[start]

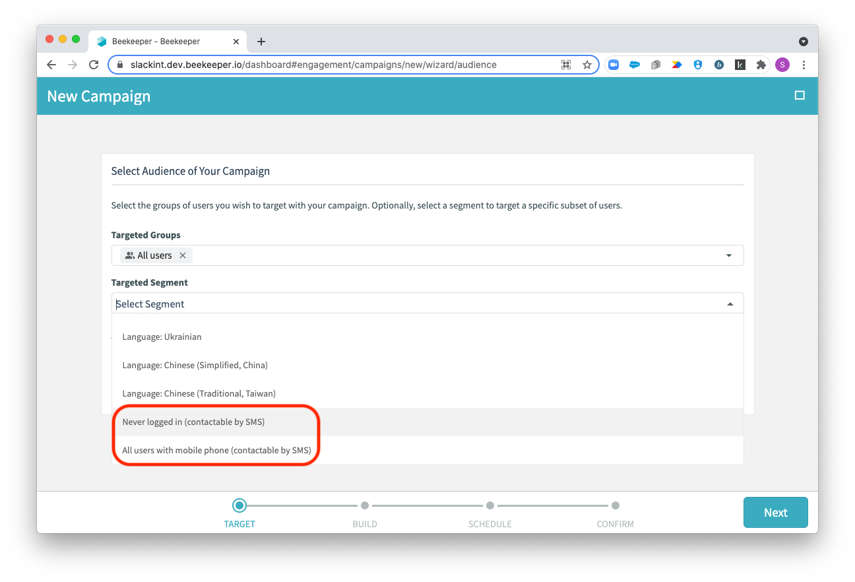Viewport: 855px width, 582px height.
Task: Click in the browser address bar
Action: 330,65
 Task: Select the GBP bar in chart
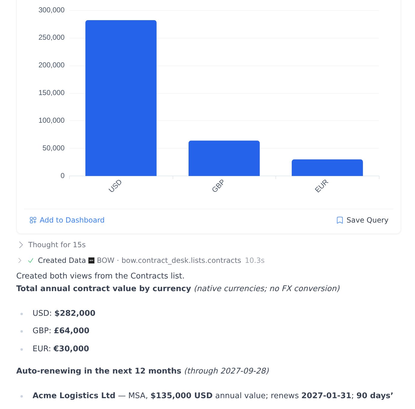point(224,158)
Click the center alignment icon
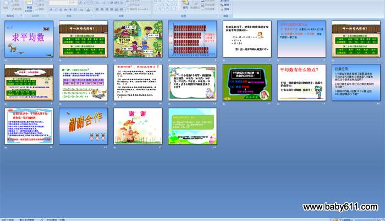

[end]

→ Your objective:
Can you express every line of the rows above as a Markdown table with the columns Number and Line, numbering each line, leaving out blank lines, and omitting the pictures?

→ Answer for this exercise:
| Number | Line |
|---|---|
| 1 | Viewport: 855px width, 582px height. |
| 2 | Task: Click in the browser address bar |
| 3 | Action: 330,65 |
| 4 |  Task: Select the GBP bar in chart |
| 5 | point(224,158) |
| 6 | Click the center alignment icon |